What you have to do: Return each line in the records below that includes "agent".

+++

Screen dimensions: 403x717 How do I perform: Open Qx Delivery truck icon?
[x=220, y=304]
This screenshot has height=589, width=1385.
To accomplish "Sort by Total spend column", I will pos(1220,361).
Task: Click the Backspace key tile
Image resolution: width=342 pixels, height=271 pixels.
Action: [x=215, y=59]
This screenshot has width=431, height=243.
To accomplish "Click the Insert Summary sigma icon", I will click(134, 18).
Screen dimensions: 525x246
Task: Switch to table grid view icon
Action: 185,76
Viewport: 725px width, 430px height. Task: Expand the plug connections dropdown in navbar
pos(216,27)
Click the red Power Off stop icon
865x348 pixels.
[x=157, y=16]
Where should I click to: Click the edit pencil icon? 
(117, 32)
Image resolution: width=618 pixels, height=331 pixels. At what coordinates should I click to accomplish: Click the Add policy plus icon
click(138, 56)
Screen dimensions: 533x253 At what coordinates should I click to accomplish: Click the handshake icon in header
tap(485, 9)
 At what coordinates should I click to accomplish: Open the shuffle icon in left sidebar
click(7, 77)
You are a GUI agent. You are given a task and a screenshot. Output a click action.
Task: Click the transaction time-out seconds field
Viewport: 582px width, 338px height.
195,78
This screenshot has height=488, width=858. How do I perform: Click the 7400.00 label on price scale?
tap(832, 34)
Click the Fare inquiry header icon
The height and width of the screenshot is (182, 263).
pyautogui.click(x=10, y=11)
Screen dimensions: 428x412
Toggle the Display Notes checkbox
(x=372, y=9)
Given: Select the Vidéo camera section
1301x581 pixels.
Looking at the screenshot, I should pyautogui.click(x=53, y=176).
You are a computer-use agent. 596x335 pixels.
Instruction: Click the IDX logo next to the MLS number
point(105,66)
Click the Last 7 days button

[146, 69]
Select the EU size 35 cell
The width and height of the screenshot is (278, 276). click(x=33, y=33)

+++

Reply:
You are a GUI agent. You are given a task and a screenshot. Output a click action.
You are a computer-use agent. 596x335 pixels.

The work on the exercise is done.